The German philosopher Juergen Habermas had questioned the necessity for forging a European identity, arguing instead that transboundary civic ties and constitutional patriotism should be tapped on in building an identity for the EU. This, however, has not caught on, as the reliance on national identity still seems to be dominant force in Europe, especially since the onset of the euro zone crisis in 2009.
More recently in 2000, the EU started using the motto of “United in Diversity”, speaking of the “many different cultures, traditions, languages” of Europe. But to what extent should tolerance be practiced in Europe? Who decides what or who can be tolerated? It appears that bureaucrats in Brussels are making those decisions on behalf of European citizens, even if they might not be the most suitable for taking on the task of such a social project.
A major factor that has complicated the task of defining European identity has been the rounds of enlargement of the EU in 2004 and 2007, during which 12 new countries joined as members. The discrepancies within the EU of today abound, between post- and pre-2004 EU countries, in terms of size, between northern and southern Europe, East and West. During the European Year of intercultural dialogue in 2008, the Council of Europe was rendered unable to address the concept of European identity for this reason of the EU’s new identities that it had absorbed into itself.
The EU also does not yet speak with one voice, as most clearly evidenced by the issue over the recognition of Kosovo’s independence since 2008. Countries such as Spain, wary of separatist elements in its own Catalonia and Basque region have been very cautious in reacting to such declarations of independence.
In conclusion, Dr Radeljić returned to the topic of the former Yugoslavia, a region now gradually integrating into the EU through Association Agreements and other treaties. Here, questions abound the identity of countries in this region, and how they relate to the EU. Kosovo is in the process of working out its own identity; but if it does indeed join the EU, how would it switch to a new EU identity which is still vaguely defined? In Bosnia, negative peace is the fact of life, on which there is little if any cooperation between the Bosniak and Bosnian Serb communities which live in the separate entities of the Federation of Bosnia and Herzegovina and the Republika Srpska.

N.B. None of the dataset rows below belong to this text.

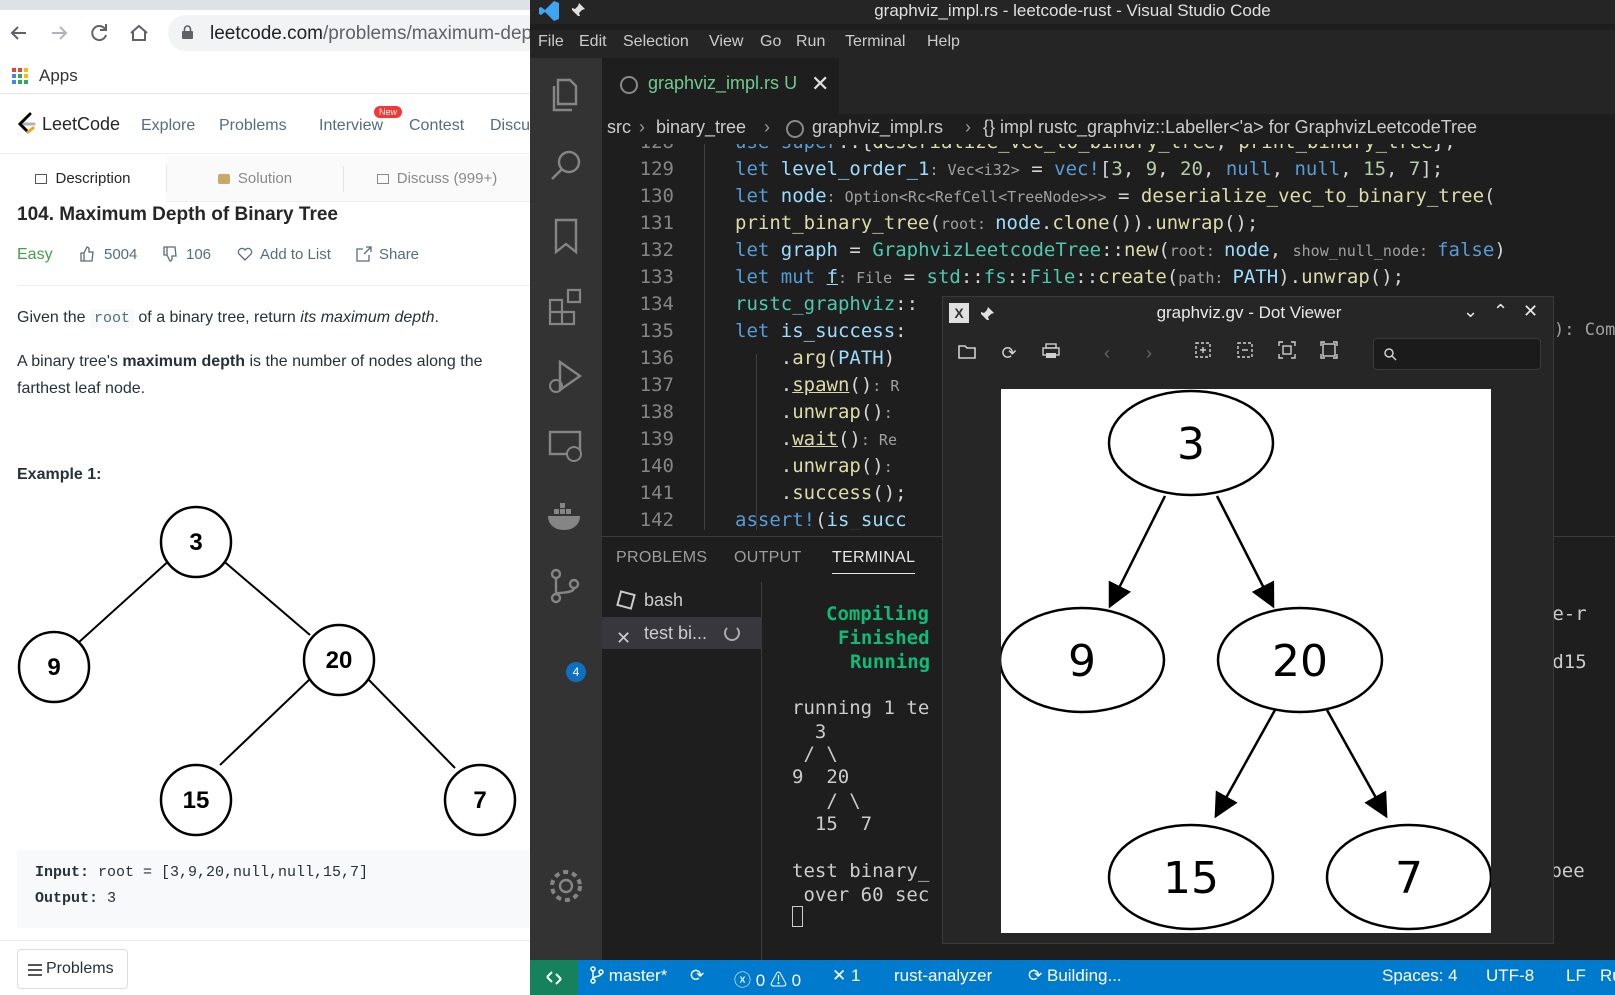 The height and width of the screenshot is (995, 1615). I want to click on breadcrumb-file: graphviz_impl.rs, so click(878, 128).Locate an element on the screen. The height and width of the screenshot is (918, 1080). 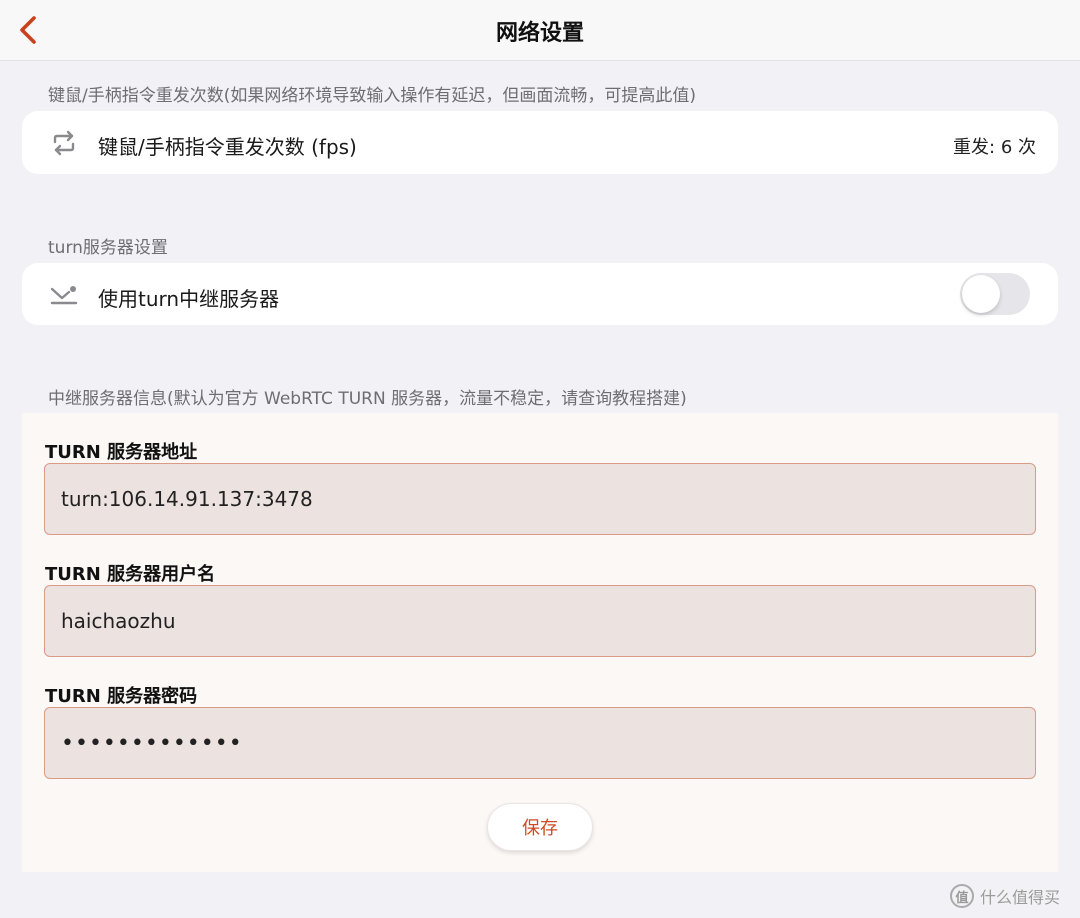
nav-header: 网络设置 is located at coordinates (540, 30).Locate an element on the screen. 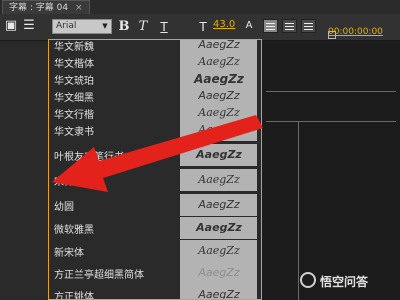 The width and height of the screenshot is (400, 300). font-item: 方正姚体 AaegZz is located at coordinates (155, 292).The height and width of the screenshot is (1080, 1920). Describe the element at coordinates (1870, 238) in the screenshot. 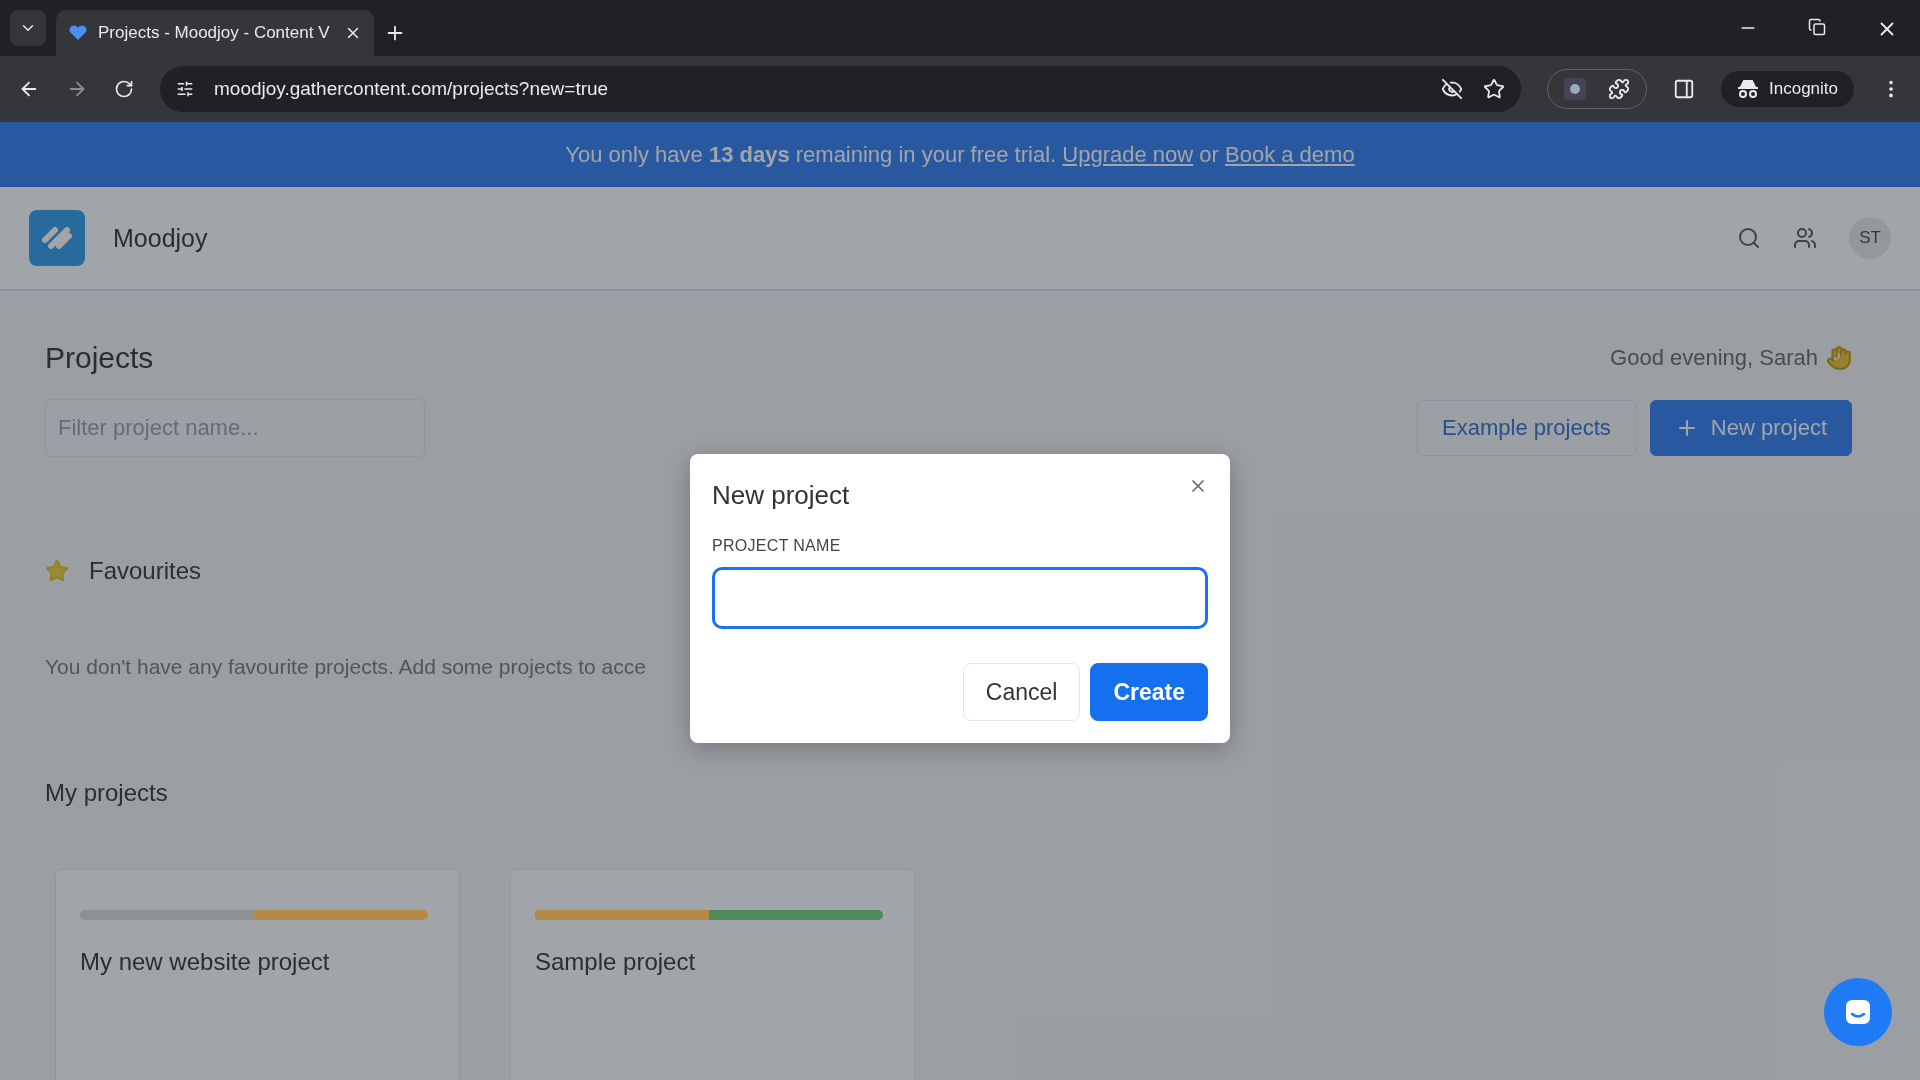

In the question and answer session, Dr Radeljić emphasised that EU enlargement is a political decision, determined by the exigencies of the existing EU member states rather than the measure of European-ness of a candidate country, which is hardly a science. While it is desirable to construct a sense of European identity for reasons of the EU’s solidarity, it is an exercise fraught with difficulties and at times tainted with the unpleasant prejudices of politicians.